The city plans to hire a firm to provide confidential counseling and support services to police for such issues as workplace stress, anger management, depression and post-traumatic stress.
Officials said they will continue seeking a firm to provide psychological evaluations for recruits and fitness-for-duty exams.
"We are not ready to make an award" for such work, said Caroline Sturgis, the Police Department's chief financial officer, in an email.
Sturgis declined to describe the department's reasoning for waiting to award a new contract for psychological examinations, but said the "justification will be provided" to the city's Board of Estimates in the coming weeks.

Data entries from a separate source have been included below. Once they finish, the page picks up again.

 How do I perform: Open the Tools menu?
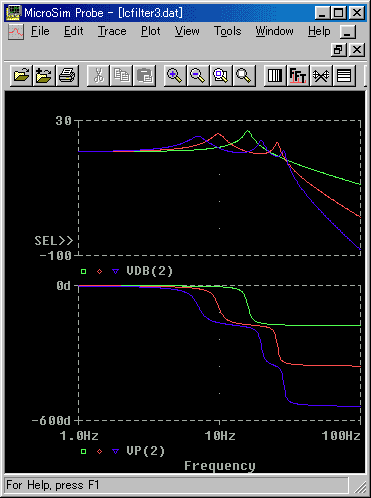[228, 31]
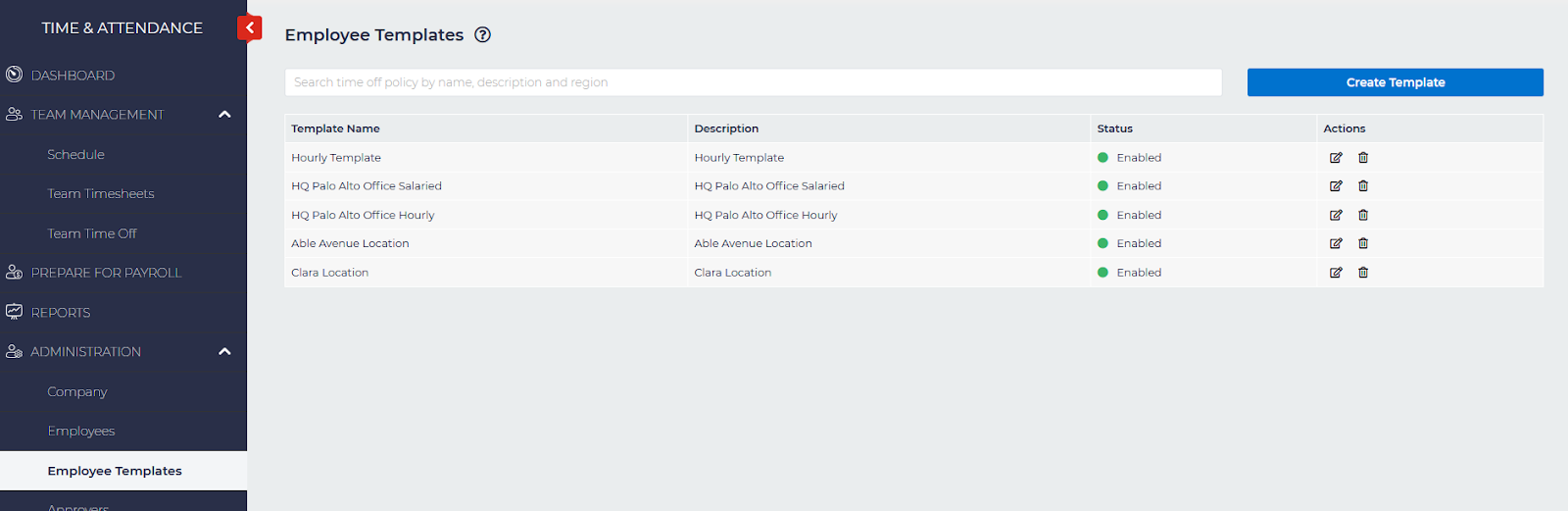This screenshot has width=1568, height=511.
Task: Delete the Clara Location template
Action: coord(1363,273)
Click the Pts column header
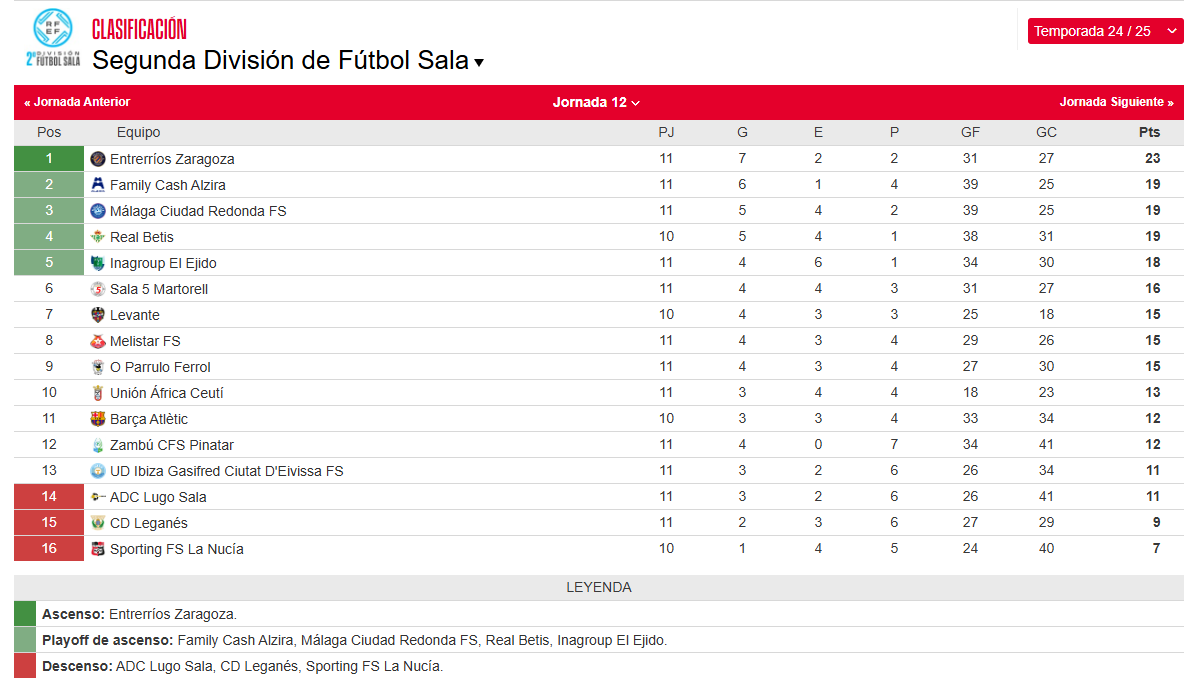Viewport: 1191px width, 683px height. tap(1149, 132)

The city recently received bids in response to its request for contractors to conduct psychological evaluations of — and provide counseling services for — Baltimore police officers. The city ended a contract last year with a firm officials accused of providing shoddy exams.
According to Board of Estimates records, Business Health Services of Baltimore submitted a bid of $80,000, while LifeWork Strategies of Gaithersburg submitted a bid of $34,000. One of those firms will be selected to provide the counseling, police officials said.
But the department will continue to search for a firm to conduct psychological evaluations of Baltimore police recruits and as-needed "fitness for duty" evaluations of current Baltimore police. Such exams check for "mental or physical instability or incapacity."
Currently, the city uses Lanham-based Interdynamics, Inc. to conduct such work.
The department has had issues with its psychological exams in the past.
Last year, the Board of Estimates — then controlled by former Mayor Stephanie Rawlings-Blake — voted to end a contract with a firm that conducted mental health screenings for many prospective Baltimore police officers, after determining the screenings were far shorter than required.
The city's inspector general reported that its investigation found nearly three-quarters of officers and trainees said their pre-employment screenings with Psychology Consultants Associated of Lutherville lasted 30 minutes or less. The firm's contract with the city required at least an hour-long screening.
In a letter to the inspector general, Baltimore Police Commissioner Kevin Davis accused the firm of "cutting corners" and putting the public and the department "at risk."
Kenneth Sachs, the firm's president, defended the company, telling city investigators in 2015 that police evaluations "typically last about 45 minutes." He said he conducts "an interview as long as it takes me to get a clear idea of what's going on."
After the city parted ways with Psychology Consultants Associated, police briefly used Towson-based Atlantic OccuPsych to conduct psychological evaluations.
Stephen F. Curran, the company's president, said he stopped working with Baltimore police after less than three months.
"Among factors leading to terminating the relationship with the Baltimore Police Department was a promised contract was never instituted," he wrote in an email provided to The Sun on Monday. "The lack of integrity in dealing with certain members of the Baltimore Police Department was disappointing."
Curran said his firm has bid on the new contract to perform psychological evaluations.
The Baltimore Police Department did not respond Monday to Curran's comments.